Virus respiratoire en Chine : faut-il craindre son arrivée en France ?

Un nouveau virus sévit en Chine depuis fin décembre. Il commence à se répandre dans d'autres pays d'Asie.

Le mystérieux virus apparu en Chine fin décembre continue de se répandre. À quelques jours du nouvel an lunaire, qui implique le déplacement de millions de personnes à travers le monde, l’inquiétude grandit. 

Un virus inconnu sévit en Chine depuis la fin du mois de décembre. Selon les autorités, près de 200 cas seraient désormais recensés dans le pays, deux ont été observés en Thaïlande, un au Japon et un en Corée du Sud. Une troisième personne aurait succombé au virus, ce lundi 20 janvier. 
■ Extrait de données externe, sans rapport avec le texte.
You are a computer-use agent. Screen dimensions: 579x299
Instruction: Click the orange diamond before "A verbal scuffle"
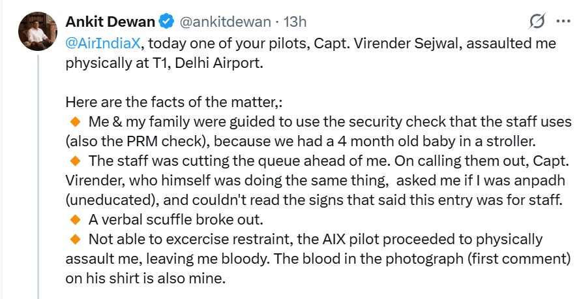click(74, 219)
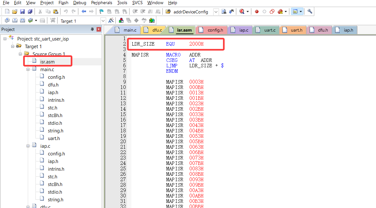The height and width of the screenshot is (208, 376).
Task: Collapse the main.c dependencies in the tree
Action: click(x=28, y=69)
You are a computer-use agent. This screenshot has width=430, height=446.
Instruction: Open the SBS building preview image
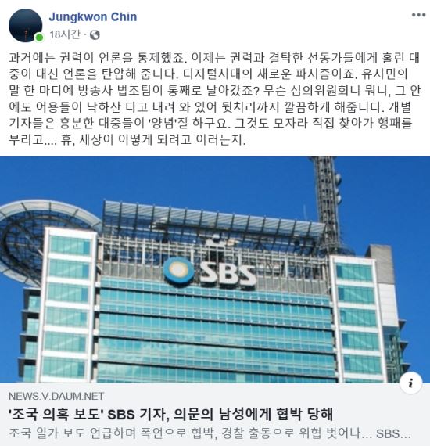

Le foyer de l’épidémie est vraisemblablement le marché de Wuhan, au centre de la Chine, spécialisé dans la vente de fruits de mer et poissons, où se trouvent aussi des oiseaux, serpents et lapins. Selon les autorités, toutes les personnes contaminées ont d’ailleurs en commun de s’être rendues dans l’agglomération de Wuhan ces dernières semaines. 

Un virus inconnu

Ce virus fait partie de la famille des coronavirus, qui compte par exemple dans ses rangs des choses assez courantes comme “les rhumes ou les maladies respiratoires”, détaille Christophe Batejat, responsable adjoint à la Cellule d’intervention biologique d’urgence de l’Institut Pasteur, mais aussi le SRAS (syndrome respiratoire aigu sévère) et le MERS (Middle East respiratory syndrome). “Les scientifiques ont pu isoler la séquence de ce virus : il s’agit d’un nouveau, qu’on ne connaît pas”, poursuit le spécialiste. 
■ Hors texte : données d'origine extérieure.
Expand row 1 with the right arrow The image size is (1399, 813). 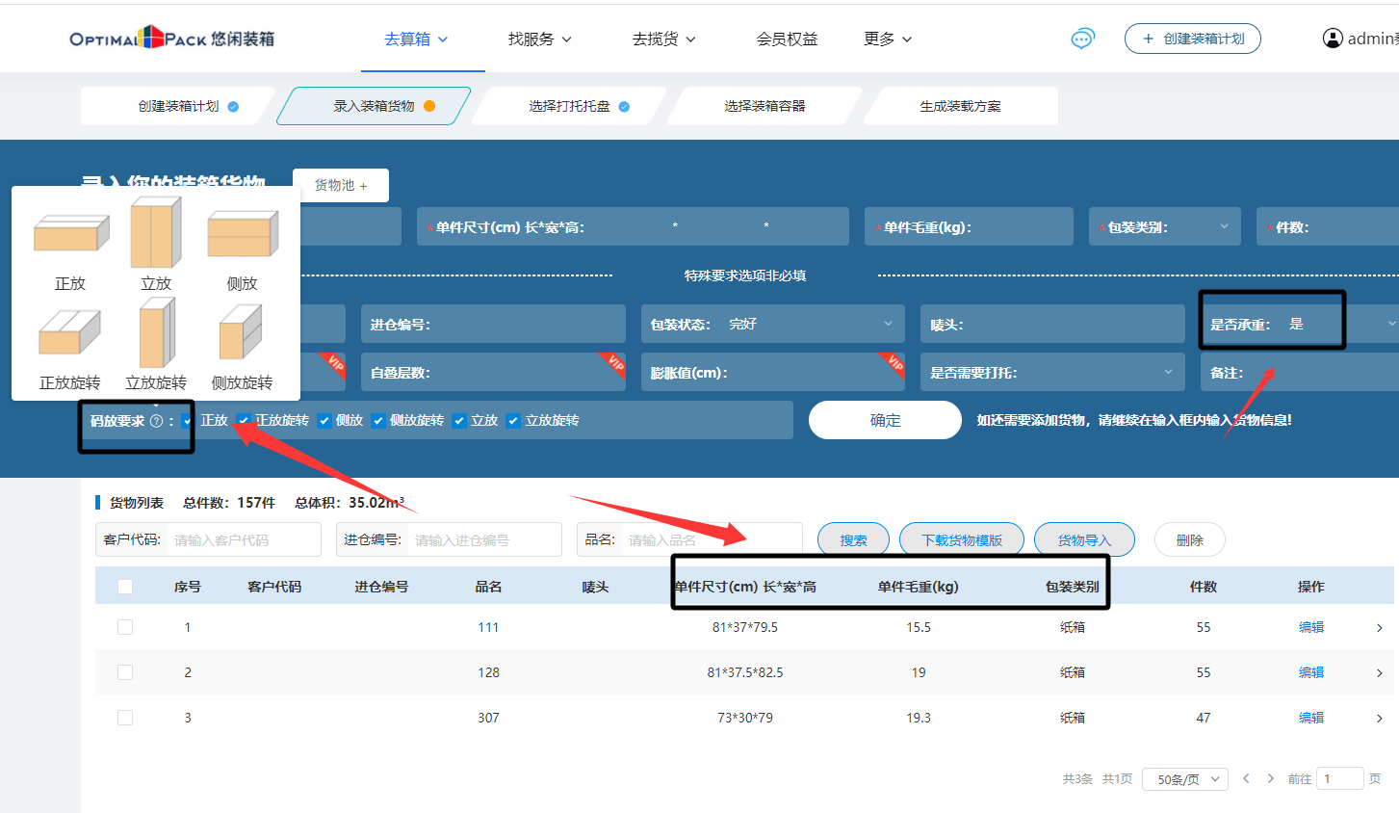tap(1379, 628)
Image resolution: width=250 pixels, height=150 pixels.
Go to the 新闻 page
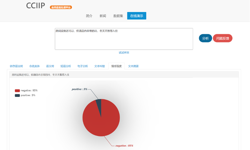coord(103,16)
Alors que le nouvel an lunaire approche, engendrant chaque année le déplacement de 10 millions de personnes à travers la Chine et dans le monde, la crainte d’une propagation à grande échelle commence à poindre. 

Transmission humaine

Pour le moment, on en connaît peu sur la transmission du virus. “Il est respiratoire, donc il y a sans doute une composante aérienne”, nous explique le spécialiste. “On suppose qu’il peut se transmettre d’humain à humain”, poursuit-il. Une information confirmée ce 20 janvier par un pneumologue à la télévision chinoise.
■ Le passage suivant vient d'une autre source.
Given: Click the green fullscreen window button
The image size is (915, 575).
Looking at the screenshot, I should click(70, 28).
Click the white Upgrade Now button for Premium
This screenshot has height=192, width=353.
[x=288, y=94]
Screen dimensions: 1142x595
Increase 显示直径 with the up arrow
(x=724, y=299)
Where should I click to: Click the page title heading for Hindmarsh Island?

“Mais, a priori, la transmission se fait de manière plutôt limitée”, explique Christophe Batejat, citant l’exemple des soignants. Selon les informations officielles, ils n’ont pas été contaminés. Or, lorsqu’un nouveau virus apparaît, ils ne connaissent pas encore ses risques de transmission lors des premières prises en charge, ils sont donc généralement atteints. 

Des cas en augmentation

“On s’attend quand même à ce que le nombre de cas augmente encore pas mal”, précise le scientifique. Il tient cependant à relativiser. Non seulement la transmission ne semble pas si sévère, mais en plus, lors du nouvel an lunaire, la tradition implique de rendre visites à ses aïeux. “Il va donc d’abord y avoir une migration vers la Chine, avant un retour vers les autres pays du monde”, complète-t-il. 

Selon les scientifiques d’un centre de recherches de l’Imperial College (Londres), qui se sont appuyés sur les données disponibles au 12 janvier, le nombre de personnes contaminées aurait dépassé les 1700. Leur scénario le plus prudent faisait état de 190 cas. Un chiffre désormais officiellement atteint. “Ça montre que leur modélisation est plutôt bonne”, commente Christophe Batejat. 

Pour l’heure, les symptômes sont assez méconnus, d’autant que le gouvernement chinois ne distille les informations qu’au compte-goutte. “A priori, il s’agit d’un syndrome respiratoire assez classique de pneumopathie”, dévoile le scientifique. “Selon les informations qu’on a, ce virus n’est pas si féroce, mais il peut être mortel pour les personnes plus sensibles ou avec un système immunitaire plus fragile”, poursuit-il.

Des mesures pour rassurer

Alors que le président chinois, Xi Jinping, a demandé ce lundi 20 janvier une mobilisation nationale pour “enrayer résolument” la propagation du virus, certains pays ont déjà pris des mesures en ce sens. Les États-Unis filtrent depuis quelques jours les vols en provenance de Wuhan. La Thaïlande a, elle aussi, renforcé sa surveillance dans les aéroports.

Cependant, pour Christophe Batejat, “l’expérience a montré que le contrôle aux frontières dans les pays de destination n’est pas vraiment efficace”. D’ailleurs, le Japonais contaminé est passé sous les radars simplement parce qu’il avait pris un paracétamol qui a eu pour effet de faire tomber sa fièvre. “Ce sont surtout des mesures pour rassurer la population”, conclut-il. Pas certain que cela suffise.